## What the task requires
Find the string "agent" in the data, then copy every line where it is found.
Information section start
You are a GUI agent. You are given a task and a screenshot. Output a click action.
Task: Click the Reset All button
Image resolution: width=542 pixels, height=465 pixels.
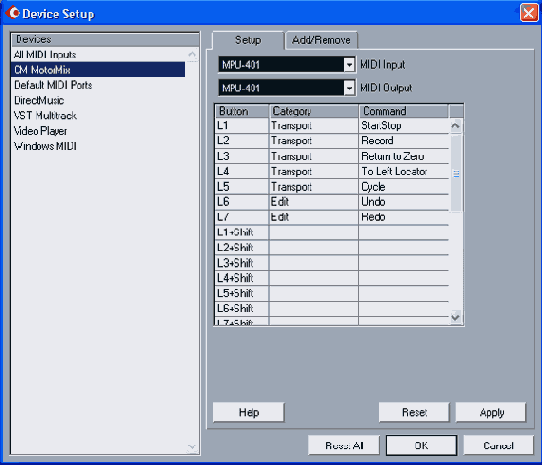(344, 445)
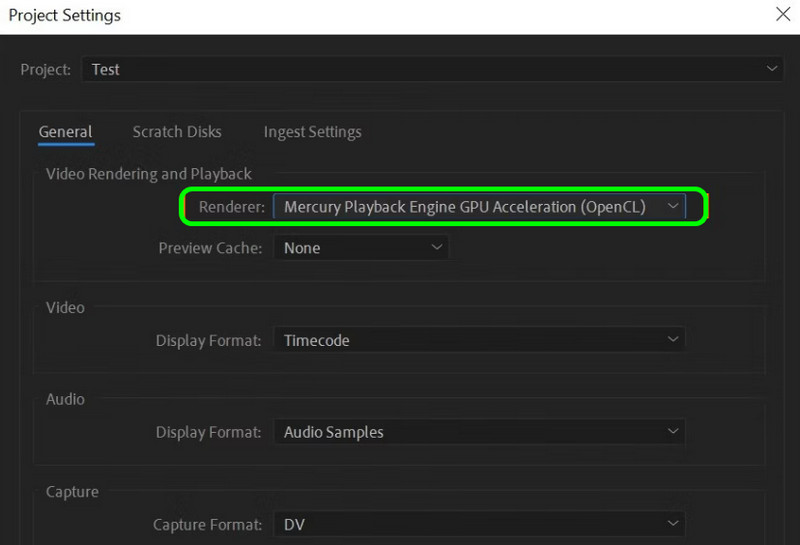Click the chevron arrow on the Project field
The width and height of the screenshot is (800, 545).
771,69
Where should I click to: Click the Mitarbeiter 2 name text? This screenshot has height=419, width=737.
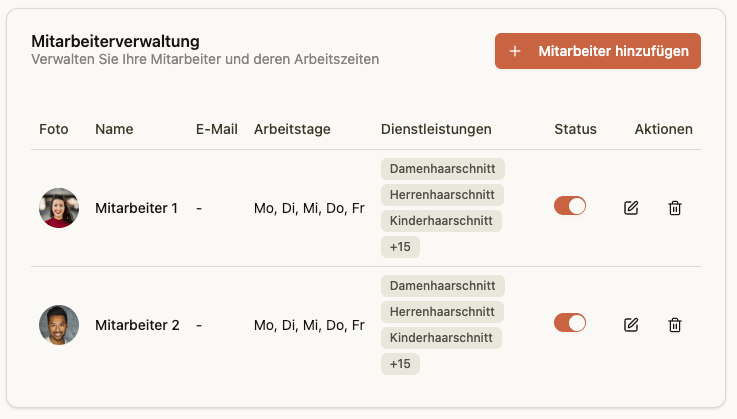point(137,325)
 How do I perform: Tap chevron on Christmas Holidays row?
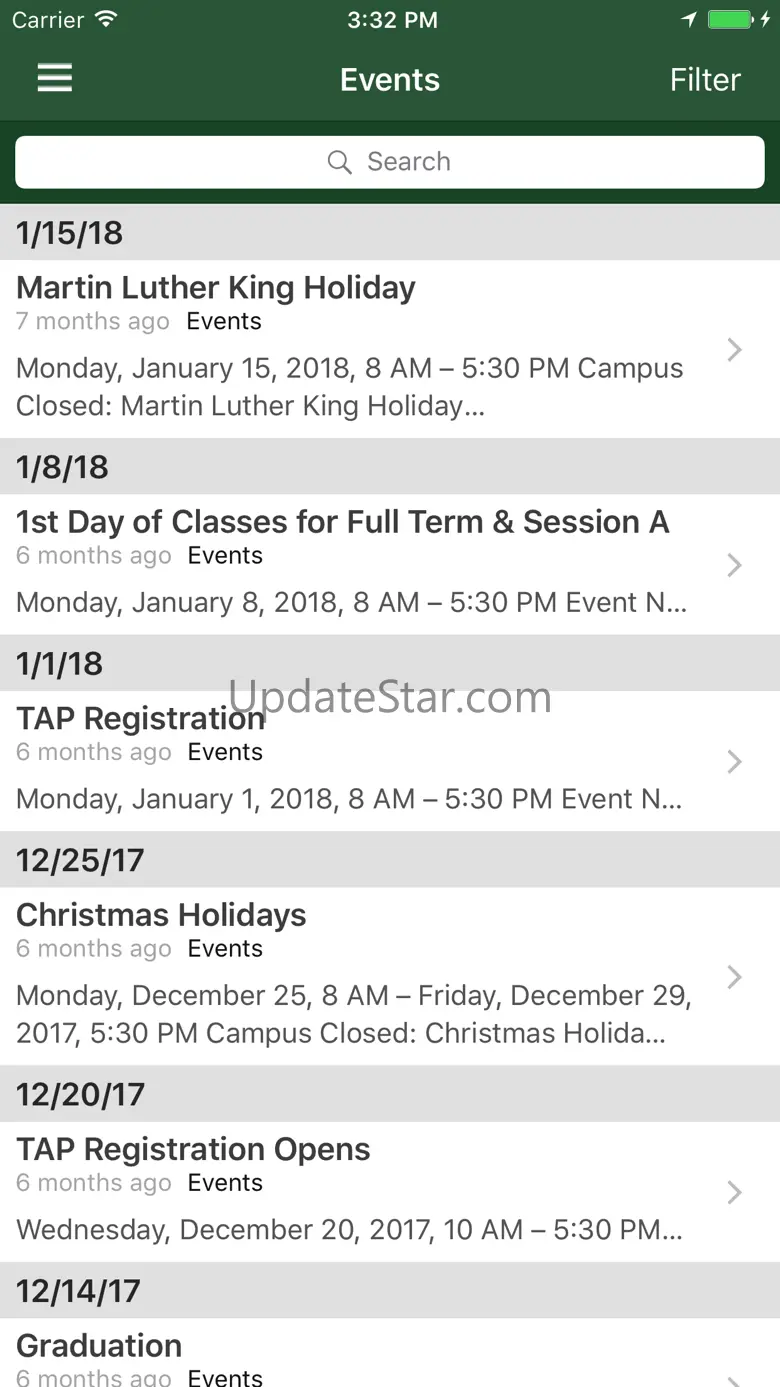735,976
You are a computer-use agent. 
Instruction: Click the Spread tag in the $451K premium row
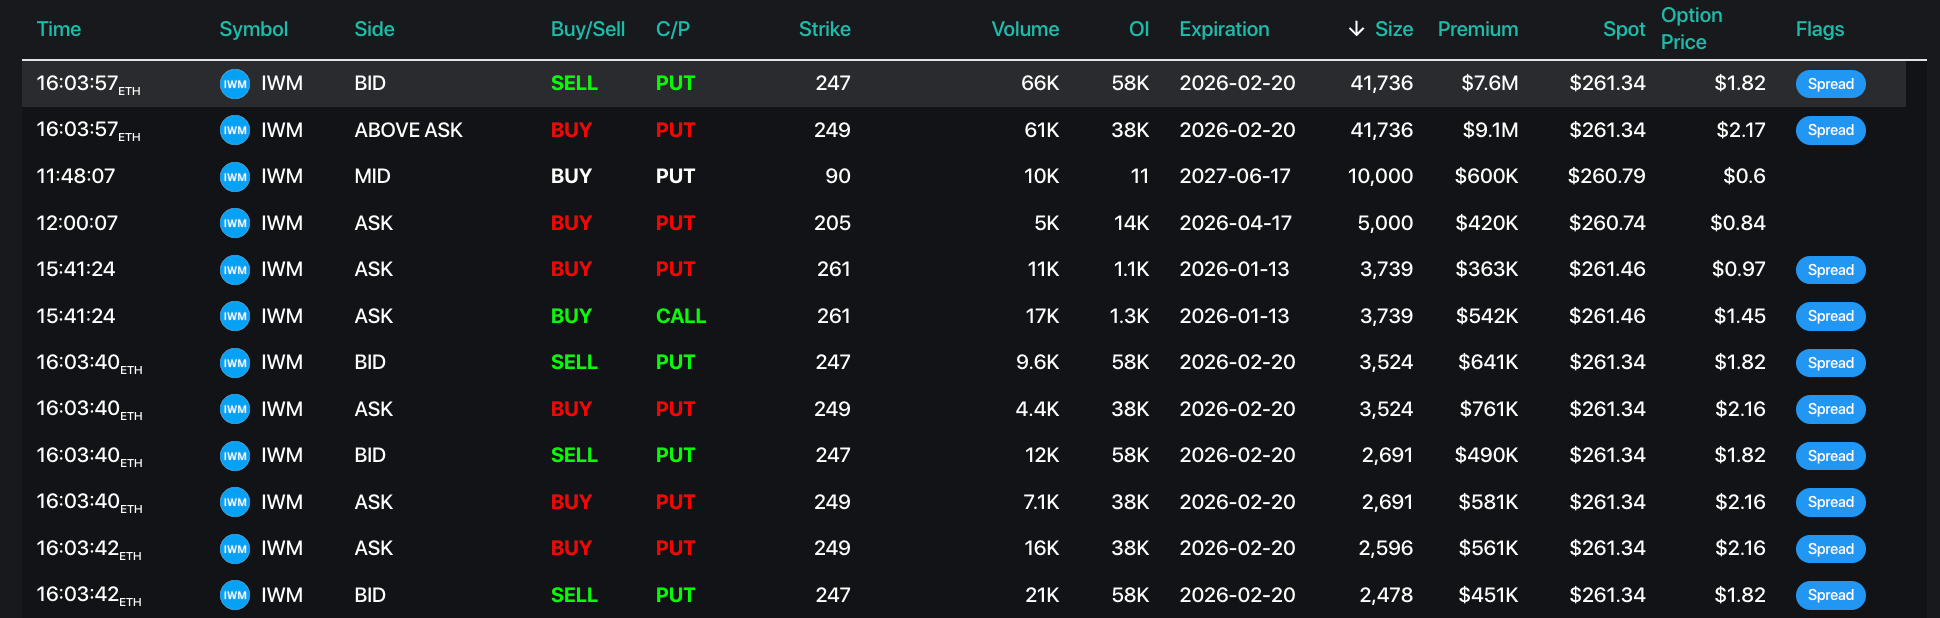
Information section end
## Task result
You are a GUI agent. You are given a task and a screenshot. Output a click action.
You are a computer-use agent. 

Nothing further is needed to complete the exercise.